» Lesetext
Sentry III aktivELECTRO VOICE Sentry III - passiv gegen aktiv im neuen Hörraum HS3 (= CLC)

Im 1. Teil der Artikelserie haben wir neben ein paar allgemeinen Informationen zur Sentry III und dem Ziel der Untersuchungen (Vergleich passiv/aktiv) erste Messergebnisse präsentiert (Impedanzmessungen an der Gesamtbox und Frequenzgang am Hörplatz im Hörraum HS1 und im Nahfeld). Das wesentliche Zwischenergebnis war, dass sich die beiden "weißen" Boxen W1 und W2 deutlich von den nußbaumfarbenen bzw. "braunen" Boxen N1 und N2 unterscheiden.

Im 2. Teil der Artikelserie haben wir die Frequenzweichen analysiert und Ursachen für die Unterschiede zwischen den beiden "weißen" Boxen W1 und W2 und den "brauen" Boxen N1 und N2 gefunden (Unterschiedliche Bauteilewerte und -qualitäten). Damit konnten wir klären, welche der beiden Gruppen "serienmäßiger" sind.

» Quellenmaterial

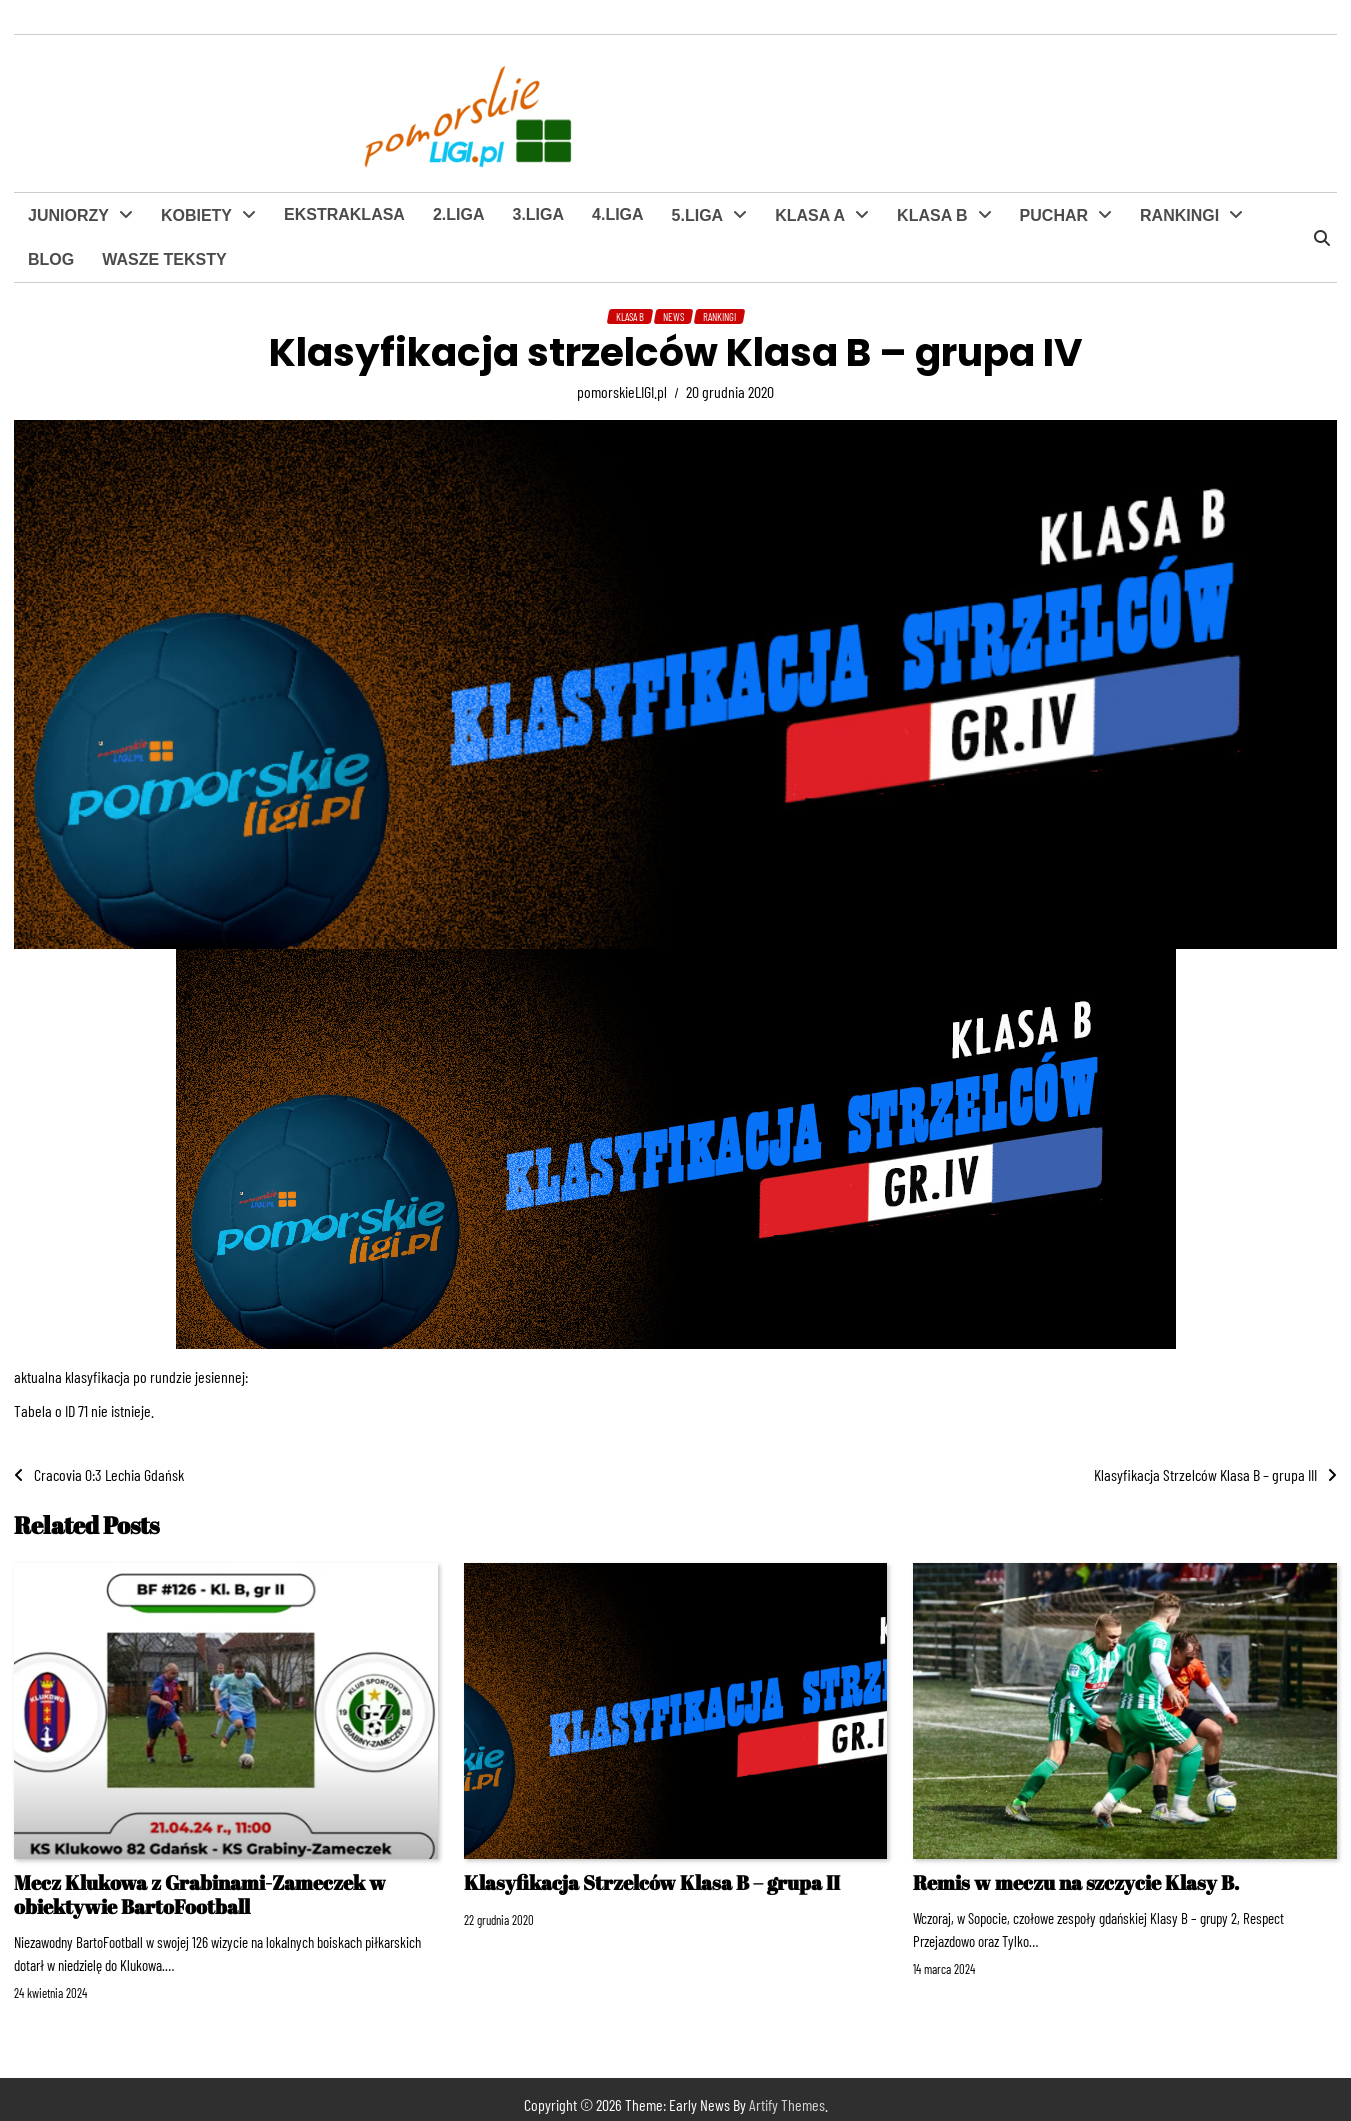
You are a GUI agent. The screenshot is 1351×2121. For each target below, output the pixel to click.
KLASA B (932, 215)
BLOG (51, 259)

» Ziele
A: Entscheiden Sie für jede Aussage, ob sie mit dem Text über die Sentry III übereinstimmt, und belegen Sie Ihr Ja oder Nein mit den ausschlaggebenden Worten des Textes im genauen Wortlaut: (i) Im 1. Teil wurden Impedanzmessungen an der Gesamtbox vorgestellt. (ii) Die "weißen" Boxen unterschieden sich kaum von den "braunen". (iii) Im 2. Teil wurden die Frequenzweichen untersucht.
B: Setzen Sie den Text über die Sentry III im Anschluss an seinen letzten Satz fort.
Die Auflistung spielt hierfür keine Rolle.

» Lösungen der Reihe nach
A:
(i) Ja – „Impedanzmessungen an der Gesamtbox“
(ii) Nein – „dass sich die beiden "weißen" Boxen W1 und W2 deutlich von den nußbaumfarbenen bzw. "braunen" Boxen N1 und N2 unterscheiden“
(iii) Ja – „Im 2. Teil der Artikelserie haben wir die Frequenzweichen analysiert“

B:
Im 3. Teil der Artikelserie haben wir uns auf die Tieftöner der Sentry III konzentriert, um die sich viele Legenden ranken - z.B. welcher denn nun der "richtige" ist. Wir haben die TSPs der eingebauten Chassis mit denen des B15 bzw. DL15W verglichen und alle 3 Chassis virtuell in das Gehäuse der Sentry III eingebaut.
Im letzten Teil der Artikelserie messen wir den Frequenzgang der Einzelchassis ohne Weiche am Hörplatz und zeigen, wie wir die digitale Frequenzweiche des HYPEX FusionAmp FA253 eingestellt haben, um einen ausgewogenen Frequenzgang am Hörplatz zu erhalten.

 

Zunächst mal die passive Weiche zur Ansicht

Da kann man schonmal Schütelfrost bekommen, aber das war damals so. Wir erinnern uns an das Innenleben einer superteuren Infinity Reference Standard IRS / V, die hatte auch so einen Drahtverhau um die Chassis mit Signalen zu beliefern. Also raus damit und Hypex dran.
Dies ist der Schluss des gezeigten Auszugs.